Governments must dismantle neoliberal economic systems and institutions, and instead support and advance economic models and policies, including around tax, trade, debt and financing that are based on the principles of sustainability, equality and justice and move beyond growth and GDP as a measure of progress.
Governments must put in place socio-economic development models that start with acknowledging and upholding the rights of womxn to decent work, living wage and income security, and gender responsive and affirming public services using feminist evidence and analysis, knowledge and alternatives.
Governments must end the marginalisation and criminalisation of informal workers, and instead acknowledge, promote and value their critical roles in the economy. Whether or not they are recognised formally by States as essential workers, informal workers across a broad range of sectors including food security and agriculture, healthcare, childcare and transport are today on the frontlines of national responses to the pandemic.

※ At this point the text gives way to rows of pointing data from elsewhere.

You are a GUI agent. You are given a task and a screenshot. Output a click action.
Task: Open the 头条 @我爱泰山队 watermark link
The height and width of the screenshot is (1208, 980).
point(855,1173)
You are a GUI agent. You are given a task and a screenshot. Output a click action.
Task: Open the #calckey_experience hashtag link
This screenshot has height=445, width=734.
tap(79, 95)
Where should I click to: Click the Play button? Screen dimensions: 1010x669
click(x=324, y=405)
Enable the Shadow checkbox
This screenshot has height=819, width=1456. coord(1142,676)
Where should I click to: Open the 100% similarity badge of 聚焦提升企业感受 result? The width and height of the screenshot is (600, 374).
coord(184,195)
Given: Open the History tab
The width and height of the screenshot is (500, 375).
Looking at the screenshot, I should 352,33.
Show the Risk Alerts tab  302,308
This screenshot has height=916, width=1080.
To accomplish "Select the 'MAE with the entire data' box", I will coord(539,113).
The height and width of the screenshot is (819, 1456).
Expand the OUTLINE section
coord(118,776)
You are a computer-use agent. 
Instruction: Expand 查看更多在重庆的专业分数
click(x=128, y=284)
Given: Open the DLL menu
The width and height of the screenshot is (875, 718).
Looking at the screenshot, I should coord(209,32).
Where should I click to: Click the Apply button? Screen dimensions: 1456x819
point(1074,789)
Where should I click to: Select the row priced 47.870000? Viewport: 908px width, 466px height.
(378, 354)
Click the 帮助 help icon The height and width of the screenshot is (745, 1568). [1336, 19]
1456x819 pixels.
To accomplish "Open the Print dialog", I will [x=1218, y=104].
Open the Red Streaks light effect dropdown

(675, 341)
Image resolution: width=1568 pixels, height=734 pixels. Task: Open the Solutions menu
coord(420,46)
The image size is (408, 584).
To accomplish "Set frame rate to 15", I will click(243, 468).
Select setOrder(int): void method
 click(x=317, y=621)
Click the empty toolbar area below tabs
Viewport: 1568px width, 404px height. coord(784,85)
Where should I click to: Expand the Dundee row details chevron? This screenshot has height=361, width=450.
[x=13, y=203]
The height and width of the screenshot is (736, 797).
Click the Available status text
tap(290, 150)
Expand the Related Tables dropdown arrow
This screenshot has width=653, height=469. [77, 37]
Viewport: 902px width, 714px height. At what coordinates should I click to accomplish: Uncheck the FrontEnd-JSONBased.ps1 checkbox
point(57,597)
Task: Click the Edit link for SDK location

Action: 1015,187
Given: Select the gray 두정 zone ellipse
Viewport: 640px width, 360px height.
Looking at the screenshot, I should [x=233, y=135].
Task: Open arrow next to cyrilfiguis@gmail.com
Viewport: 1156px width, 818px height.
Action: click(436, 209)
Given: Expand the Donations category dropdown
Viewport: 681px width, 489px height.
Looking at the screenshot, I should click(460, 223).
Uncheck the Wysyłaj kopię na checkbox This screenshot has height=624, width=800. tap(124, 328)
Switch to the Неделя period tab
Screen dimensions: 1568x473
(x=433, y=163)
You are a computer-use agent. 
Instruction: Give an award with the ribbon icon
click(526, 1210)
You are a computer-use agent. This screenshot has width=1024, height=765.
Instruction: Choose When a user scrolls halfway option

Governments must develop a system-wide approach to the care economy by investing in care infrastructure and institutions and ensuring decent work conditions for all workers across the care sectors--education, health, care, social and domestic work, social, public transport, housing, water and sanitation.
Governments must liberate womxn from an inequitable and unsustainable unpaid care work burden, by ensuring quality, accessible and universal public services and universal social protection.
No genuine transformation of the global order can happen without breaking down the interlocking web of injustices and violations that treat womxn’s labour as a free or cheap commodity for the benefit of all except womxn themselves. No robust post COVID-19 recovery will happen without acknowledging, supporting and sharing our collective burden of reproductive labour and care work in our health and social systems. We call upon womxn, trans and non-binary people worldwide to reclaim our power and defend our rights to a living wage, income security, universal social protection systems, gender responsive and affirming public services, equal access to and treatment in labour markets and zero tolerance to gender based violence.